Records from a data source

---

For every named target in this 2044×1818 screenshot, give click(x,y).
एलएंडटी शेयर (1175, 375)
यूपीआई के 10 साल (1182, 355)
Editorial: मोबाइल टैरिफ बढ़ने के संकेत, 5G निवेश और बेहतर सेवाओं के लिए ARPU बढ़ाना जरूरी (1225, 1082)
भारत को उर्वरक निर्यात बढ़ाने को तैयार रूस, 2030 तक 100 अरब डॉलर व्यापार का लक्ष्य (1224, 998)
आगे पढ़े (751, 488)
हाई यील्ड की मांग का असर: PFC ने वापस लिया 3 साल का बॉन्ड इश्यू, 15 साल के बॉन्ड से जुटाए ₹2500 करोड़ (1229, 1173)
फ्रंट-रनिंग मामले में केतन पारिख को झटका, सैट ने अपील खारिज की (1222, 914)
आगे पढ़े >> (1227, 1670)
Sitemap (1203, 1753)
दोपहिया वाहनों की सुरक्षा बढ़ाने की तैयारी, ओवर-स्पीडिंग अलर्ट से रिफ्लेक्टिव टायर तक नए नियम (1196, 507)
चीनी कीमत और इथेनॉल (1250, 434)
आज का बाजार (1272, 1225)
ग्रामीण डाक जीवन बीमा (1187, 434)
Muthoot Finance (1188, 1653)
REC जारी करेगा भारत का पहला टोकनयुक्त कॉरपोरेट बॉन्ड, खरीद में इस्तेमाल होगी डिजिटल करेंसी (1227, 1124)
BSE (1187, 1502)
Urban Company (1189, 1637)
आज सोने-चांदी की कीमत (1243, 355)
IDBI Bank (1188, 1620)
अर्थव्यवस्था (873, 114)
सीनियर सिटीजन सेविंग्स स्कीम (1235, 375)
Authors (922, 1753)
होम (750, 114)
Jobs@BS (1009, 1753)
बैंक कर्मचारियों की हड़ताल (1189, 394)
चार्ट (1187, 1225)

---

- Exercise -
Reproduce every line of the entries above, unchanged, from the very first one down to and including the line containing "Sitemap (1203, 1753)".

- Your response -
For every named target in this 2044×1818 screenshot, give click(x,y).
एलएंडटी शेयर (1175, 375)
यूपीआई के 10 साल (1182, 355)
Editorial: मोबाइल टैरिफ बढ़ने के संकेत, 5G निवेश और बेहतर सेवाओं के लिए ARPU बढ़ाना जरूरी (1225, 1082)
भारत को उर्वरक निर्यात बढ़ाने को तैयार रूस, 2030 तक 100 अरब डॉलर व्यापार का लक्ष्य (1224, 998)
आगे पढ़े (751, 488)
हाई यील्ड की मांग का असर: PFC ने वापस लिया 3 साल का बॉन्ड इश्यू, 15 साल के बॉन्ड से जुटाए ₹2500 करोड़ (1229, 1173)
फ्रंट-रनिंग मामले में केतन पारिख को झटका, सैट ने अपील खारिज की (1222, 914)
आगे पढ़े >> (1227, 1670)
Sitemap (1203, 1753)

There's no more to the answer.